§ **PROMPT**: Which lines in the data contain the word "Viewport"? Please copy each of them.

§ **RECORDS PROVIDED**:
****

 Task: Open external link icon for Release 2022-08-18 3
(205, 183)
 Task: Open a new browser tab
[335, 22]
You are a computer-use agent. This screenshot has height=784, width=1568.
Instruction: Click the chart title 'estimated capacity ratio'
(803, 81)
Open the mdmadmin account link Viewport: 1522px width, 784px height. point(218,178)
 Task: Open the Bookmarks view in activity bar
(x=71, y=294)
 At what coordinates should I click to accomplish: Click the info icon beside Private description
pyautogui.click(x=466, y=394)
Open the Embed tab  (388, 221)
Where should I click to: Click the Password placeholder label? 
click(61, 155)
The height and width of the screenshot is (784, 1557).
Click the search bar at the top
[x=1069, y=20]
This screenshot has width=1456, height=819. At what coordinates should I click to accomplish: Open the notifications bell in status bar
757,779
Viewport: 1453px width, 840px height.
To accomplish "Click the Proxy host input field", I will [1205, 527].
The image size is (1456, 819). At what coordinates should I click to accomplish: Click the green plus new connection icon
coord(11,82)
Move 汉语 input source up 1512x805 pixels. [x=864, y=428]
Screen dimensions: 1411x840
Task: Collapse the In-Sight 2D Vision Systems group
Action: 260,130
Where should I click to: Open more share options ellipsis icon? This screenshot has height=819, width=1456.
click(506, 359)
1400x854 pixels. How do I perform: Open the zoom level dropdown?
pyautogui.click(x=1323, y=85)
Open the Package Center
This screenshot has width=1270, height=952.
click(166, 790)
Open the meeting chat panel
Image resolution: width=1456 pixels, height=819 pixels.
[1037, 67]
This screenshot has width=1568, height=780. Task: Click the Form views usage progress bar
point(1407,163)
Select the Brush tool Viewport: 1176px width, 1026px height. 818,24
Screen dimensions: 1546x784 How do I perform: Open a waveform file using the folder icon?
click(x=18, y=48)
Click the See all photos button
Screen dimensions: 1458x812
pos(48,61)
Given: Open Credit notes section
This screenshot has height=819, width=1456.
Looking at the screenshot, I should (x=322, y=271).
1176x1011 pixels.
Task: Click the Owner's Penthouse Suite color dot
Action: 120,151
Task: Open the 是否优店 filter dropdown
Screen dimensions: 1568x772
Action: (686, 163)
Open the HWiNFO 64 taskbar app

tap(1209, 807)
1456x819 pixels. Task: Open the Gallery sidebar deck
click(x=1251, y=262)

****

§ **PROBLEM SOLUTION**:
Open the mdmadmin account link Viewport: 1522px width, 784px height. point(218,178)
Viewport: 1453px width, 840px height.
Select the Brush tool Viewport: 1176px width, 1026px height. 818,24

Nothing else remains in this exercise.